Introduction Marfan syndrome (MFS) is an autosomal dominant condition characterised by a wide array of pleiotropic manifestations that affect the cardiovascular, skeletal, ocular and pulmonary systems. This phenotypic diversity arises from the pathogenic variability of the over 3000 identified FBN1 variants. Despite extensive research, correlations between specific FBN1 genotypes and aortic phenotypes remain inconclusive. Methods A comprehensive systematic review and meta-analysis was conducted on data collected from PubMed, Scopus and ScienceDirect up to 1 March 2025. All quantitative studies that reported aortic outcome data and met inclusion criteria were analysed. The primary endpoints assessed were aortic aneurysm, dissection and surgery. Results Our search strategy identified 17 studies, of which 11 were suitable for meta-analysis. We analysed data from over 6000 adults and conducted genotype-phenotype correlation analyses for six variant classes. Our findings indicate that haploinsufficiency (HI) variants are associated with a 2.5-fold increased risk of developing an aortic presentation compared with dominant negative (DN) variants (pooled RR 2.62; 95% CI 1.90 to 3.61; p<0.001, τ 2 =0.09, I²=50.4%). Our analysis of the missense cohort revealed a significant positive correlation between substitutions of or by cysteine and adverse aortic events (pooled RR 2.21; 95% CI 1.18 to 4.15; p<0.001, τ 2 =0.12, I²=76.1%). Subgroup analyses by structural variant classification ranked HI variants as the highest risk, followed by missense and splicing mutations (pooled proportion=0.18 and 0.15). Conclusions We found significant genotype-aortic phenotype correlations among FBN1 variant classes.

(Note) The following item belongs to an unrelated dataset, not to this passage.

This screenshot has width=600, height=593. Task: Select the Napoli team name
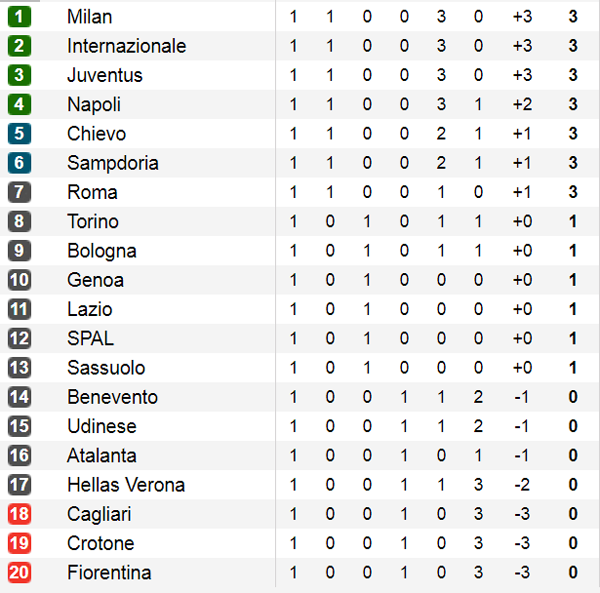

Specifically, HI and cysteine-involving variants present the greatest risk and exhibit larger baseline aortic root diameters. Splicing variants, while traditionally grouped under the HI class, demonstrated an aortic risk more comparable to that of missense mutations. In the era of precision medicine, these findings empower clinicians to move beyond one-size-fits-all criteria and tailor monitoring intervals and elective repair decisions according to patient genetic profiles.